Und obwohl er Larkins nichts vormachen konnte, wusste der Erpresser, dass dieser Junge die besten Chancen hatte, an die Rolle heranzukommen, und daher im Moment sein wertvollster Mitarbeiter war.
Aus diesem Grund hatte er das Treffen auch auf zehn Uhr festgesetzt – nicht so früh, dass der Junge vermisst werden würde, doch auch nicht so spät, dass er Aufmerksamkeit erregte, wenn er sich nach draußen schlich.

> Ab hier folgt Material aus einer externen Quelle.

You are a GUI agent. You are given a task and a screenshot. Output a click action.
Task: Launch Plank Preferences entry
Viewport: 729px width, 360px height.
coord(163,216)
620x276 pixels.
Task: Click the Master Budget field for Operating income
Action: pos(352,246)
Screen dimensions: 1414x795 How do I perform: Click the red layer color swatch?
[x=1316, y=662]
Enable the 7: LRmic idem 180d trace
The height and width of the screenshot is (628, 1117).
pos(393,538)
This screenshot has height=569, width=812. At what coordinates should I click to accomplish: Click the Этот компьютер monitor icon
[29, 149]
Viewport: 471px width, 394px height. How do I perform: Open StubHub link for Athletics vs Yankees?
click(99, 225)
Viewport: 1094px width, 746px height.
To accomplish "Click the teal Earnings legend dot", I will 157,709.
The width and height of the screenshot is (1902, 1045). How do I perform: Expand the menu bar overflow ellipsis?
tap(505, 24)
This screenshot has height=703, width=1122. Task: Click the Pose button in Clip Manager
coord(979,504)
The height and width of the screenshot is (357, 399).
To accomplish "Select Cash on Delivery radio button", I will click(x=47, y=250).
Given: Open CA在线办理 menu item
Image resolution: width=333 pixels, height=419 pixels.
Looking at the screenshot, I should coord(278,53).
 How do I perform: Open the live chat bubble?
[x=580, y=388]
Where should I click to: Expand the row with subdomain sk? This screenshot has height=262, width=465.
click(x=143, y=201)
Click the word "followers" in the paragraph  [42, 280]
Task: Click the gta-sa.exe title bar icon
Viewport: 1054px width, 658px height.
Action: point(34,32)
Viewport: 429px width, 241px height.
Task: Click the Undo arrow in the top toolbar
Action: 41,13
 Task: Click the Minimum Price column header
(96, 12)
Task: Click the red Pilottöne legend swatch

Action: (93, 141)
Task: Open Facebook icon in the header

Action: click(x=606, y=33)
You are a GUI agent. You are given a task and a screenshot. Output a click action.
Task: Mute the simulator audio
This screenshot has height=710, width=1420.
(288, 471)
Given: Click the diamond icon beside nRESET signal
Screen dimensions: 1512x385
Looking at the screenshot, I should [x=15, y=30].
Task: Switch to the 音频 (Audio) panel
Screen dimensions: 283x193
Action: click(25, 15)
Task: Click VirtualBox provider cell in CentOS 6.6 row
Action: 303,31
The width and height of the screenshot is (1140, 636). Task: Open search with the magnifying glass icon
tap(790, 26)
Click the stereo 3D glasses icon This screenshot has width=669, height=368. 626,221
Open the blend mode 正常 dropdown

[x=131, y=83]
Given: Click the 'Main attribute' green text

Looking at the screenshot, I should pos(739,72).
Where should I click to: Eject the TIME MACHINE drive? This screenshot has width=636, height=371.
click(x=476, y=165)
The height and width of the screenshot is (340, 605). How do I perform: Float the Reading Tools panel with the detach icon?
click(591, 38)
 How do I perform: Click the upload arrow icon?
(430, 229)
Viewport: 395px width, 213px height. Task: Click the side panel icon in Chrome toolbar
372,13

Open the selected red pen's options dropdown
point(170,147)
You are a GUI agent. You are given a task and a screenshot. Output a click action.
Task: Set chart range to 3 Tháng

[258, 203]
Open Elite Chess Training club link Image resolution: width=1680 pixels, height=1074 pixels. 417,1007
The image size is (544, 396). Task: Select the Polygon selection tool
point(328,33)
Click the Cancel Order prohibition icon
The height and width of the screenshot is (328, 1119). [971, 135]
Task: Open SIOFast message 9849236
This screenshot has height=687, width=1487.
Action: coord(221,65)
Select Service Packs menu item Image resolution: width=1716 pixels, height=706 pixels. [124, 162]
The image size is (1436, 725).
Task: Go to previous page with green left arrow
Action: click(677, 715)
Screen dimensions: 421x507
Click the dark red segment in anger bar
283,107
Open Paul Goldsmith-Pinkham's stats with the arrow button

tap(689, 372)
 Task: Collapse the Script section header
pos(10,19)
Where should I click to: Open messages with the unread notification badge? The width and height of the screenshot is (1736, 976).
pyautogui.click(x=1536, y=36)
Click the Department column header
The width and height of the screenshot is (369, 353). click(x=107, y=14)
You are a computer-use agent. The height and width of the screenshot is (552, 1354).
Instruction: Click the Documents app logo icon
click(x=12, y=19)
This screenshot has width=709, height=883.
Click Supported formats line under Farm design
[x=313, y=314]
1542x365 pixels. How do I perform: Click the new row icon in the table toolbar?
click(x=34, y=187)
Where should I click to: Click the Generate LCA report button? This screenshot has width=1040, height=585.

Larkins wusste, wie solche Haushalte funktionierten und welchem Plan die Diener folgten, denn früher war er einer von ihnen gewesen. Allerdings war es schon sehr lange her, dass er ein einfacher Angestellter gewesen war. Die Schwarze Kobra hatte ihn reich gemacht. Reicher, als er es sich je hatte träumen lassen. Inzwischen besaß er genug Geld, um selbst Diener einzustellen, wenn er es gewollt hätte. Doch solche Dinge machte ihm keine Freude. Jedenfalls nicht annähernd
so viel wie das Geschäft mit dem Terror. Das war es, was ihm am besten gefiel an der Arbeit für die Schwarze Kobra – dass sie ihm die Gelegenheit bot, seine grausamen Fantasien auszuleben.